Render the items from the start through the line that contains "Home (31, 89)" as a Markdown table with the columns Row and Line, numbering each row and leaving out any blank lines.

Element and text position data:

----

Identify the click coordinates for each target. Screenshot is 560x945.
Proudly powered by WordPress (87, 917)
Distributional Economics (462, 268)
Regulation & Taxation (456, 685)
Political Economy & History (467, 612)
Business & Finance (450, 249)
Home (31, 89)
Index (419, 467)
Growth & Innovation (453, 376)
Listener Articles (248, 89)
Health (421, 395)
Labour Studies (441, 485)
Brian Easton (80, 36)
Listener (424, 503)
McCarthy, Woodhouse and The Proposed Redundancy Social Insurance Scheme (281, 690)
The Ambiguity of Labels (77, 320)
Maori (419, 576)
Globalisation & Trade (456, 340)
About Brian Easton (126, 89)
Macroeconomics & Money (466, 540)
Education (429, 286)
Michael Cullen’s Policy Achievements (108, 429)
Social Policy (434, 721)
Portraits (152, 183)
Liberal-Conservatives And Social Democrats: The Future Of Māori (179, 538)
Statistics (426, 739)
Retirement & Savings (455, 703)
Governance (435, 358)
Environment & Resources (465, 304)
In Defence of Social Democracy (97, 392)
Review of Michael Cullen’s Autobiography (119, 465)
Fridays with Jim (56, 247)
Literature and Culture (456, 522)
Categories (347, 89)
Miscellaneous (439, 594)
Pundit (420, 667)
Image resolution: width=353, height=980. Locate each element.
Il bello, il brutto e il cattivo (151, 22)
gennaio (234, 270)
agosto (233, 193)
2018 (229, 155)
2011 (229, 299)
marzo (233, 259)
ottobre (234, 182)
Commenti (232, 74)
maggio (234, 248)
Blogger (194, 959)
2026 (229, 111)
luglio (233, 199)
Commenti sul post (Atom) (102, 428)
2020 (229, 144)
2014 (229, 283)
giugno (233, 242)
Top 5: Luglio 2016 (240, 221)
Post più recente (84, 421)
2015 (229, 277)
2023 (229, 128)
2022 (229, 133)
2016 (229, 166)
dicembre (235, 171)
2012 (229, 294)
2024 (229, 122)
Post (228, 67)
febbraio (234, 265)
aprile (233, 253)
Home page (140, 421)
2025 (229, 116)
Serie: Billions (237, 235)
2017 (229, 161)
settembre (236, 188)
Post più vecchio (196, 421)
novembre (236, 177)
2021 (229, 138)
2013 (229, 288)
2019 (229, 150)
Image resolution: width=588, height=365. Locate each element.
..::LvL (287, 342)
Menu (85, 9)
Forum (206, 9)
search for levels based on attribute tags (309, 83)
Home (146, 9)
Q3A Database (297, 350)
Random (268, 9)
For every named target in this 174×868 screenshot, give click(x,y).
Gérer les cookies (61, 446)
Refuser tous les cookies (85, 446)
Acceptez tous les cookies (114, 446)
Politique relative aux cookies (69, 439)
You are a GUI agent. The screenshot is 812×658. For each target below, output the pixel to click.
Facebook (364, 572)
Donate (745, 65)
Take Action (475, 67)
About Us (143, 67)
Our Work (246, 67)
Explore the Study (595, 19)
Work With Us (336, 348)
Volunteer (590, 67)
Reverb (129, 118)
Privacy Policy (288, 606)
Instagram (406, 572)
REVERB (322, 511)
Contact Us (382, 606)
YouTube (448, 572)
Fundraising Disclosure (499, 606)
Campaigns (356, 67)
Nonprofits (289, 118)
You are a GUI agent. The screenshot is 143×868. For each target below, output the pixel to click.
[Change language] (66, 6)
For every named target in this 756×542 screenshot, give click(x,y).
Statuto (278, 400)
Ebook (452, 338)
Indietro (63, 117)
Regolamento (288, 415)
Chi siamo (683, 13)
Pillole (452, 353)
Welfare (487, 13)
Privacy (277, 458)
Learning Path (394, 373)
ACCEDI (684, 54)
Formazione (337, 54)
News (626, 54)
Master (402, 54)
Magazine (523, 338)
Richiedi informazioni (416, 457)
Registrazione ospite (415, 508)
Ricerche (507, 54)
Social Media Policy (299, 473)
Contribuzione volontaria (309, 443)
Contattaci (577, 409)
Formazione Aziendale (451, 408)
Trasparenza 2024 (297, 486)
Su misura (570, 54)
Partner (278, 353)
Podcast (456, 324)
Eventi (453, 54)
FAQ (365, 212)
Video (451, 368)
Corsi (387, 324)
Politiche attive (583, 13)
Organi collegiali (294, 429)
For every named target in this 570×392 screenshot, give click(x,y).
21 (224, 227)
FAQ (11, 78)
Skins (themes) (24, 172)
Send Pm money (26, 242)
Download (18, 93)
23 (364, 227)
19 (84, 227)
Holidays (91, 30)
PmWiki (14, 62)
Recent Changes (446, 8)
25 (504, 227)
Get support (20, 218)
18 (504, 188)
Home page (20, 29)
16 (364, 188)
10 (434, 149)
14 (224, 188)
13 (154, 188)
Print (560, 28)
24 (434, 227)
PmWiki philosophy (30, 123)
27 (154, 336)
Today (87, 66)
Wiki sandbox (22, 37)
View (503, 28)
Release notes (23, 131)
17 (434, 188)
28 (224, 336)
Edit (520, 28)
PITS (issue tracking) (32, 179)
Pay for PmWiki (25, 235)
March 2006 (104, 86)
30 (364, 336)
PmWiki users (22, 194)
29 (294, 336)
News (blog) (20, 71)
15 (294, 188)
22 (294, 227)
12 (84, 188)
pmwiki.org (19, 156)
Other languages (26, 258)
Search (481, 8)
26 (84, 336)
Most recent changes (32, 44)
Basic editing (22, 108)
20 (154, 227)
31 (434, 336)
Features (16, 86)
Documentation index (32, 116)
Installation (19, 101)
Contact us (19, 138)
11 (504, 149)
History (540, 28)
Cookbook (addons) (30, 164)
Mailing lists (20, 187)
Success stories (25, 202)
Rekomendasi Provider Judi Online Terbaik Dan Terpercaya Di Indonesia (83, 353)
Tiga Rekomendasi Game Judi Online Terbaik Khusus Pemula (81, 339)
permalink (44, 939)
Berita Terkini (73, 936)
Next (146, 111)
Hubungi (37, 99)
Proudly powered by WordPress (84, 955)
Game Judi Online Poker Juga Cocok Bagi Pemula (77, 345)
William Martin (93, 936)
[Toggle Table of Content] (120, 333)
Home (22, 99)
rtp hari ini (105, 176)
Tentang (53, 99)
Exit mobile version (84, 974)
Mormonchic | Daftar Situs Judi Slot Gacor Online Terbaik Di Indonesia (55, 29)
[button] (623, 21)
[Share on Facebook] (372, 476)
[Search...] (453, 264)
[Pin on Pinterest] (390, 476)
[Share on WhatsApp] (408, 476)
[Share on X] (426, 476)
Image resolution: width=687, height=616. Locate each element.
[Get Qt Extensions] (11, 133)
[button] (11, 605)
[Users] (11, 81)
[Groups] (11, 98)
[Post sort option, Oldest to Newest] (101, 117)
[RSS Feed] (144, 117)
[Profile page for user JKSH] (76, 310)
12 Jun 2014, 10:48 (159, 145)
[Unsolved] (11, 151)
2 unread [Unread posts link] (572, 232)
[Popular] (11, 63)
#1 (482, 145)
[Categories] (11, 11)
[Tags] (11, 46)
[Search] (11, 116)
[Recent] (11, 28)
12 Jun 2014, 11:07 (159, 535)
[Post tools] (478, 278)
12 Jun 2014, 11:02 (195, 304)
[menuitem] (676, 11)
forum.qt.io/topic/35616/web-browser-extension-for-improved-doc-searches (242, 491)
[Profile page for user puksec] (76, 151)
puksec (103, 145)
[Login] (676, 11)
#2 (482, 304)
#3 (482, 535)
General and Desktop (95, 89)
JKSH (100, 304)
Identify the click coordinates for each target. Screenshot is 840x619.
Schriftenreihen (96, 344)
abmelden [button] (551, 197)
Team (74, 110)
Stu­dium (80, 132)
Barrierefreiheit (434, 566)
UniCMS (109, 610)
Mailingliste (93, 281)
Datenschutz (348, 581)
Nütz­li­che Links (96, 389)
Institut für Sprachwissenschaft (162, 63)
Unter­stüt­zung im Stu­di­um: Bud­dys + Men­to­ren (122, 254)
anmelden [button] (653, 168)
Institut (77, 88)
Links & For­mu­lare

----

• OUTPUT OF THE EXERCISE
| Row | Line |
|---|---|
| 1 | Identify the click coordinates for each target. Screenshot is 560x945. |
| 2 | Proudly powered by WordPress (87, 917) |
| 3 | Distributional Economics (462, 268) |
| 4 | Regulation & Taxation (456, 685) |
| 5 | Political Economy & History (467, 612) |
| 6 | Business & Finance (450, 249) |
| 7 | Home (31, 89) |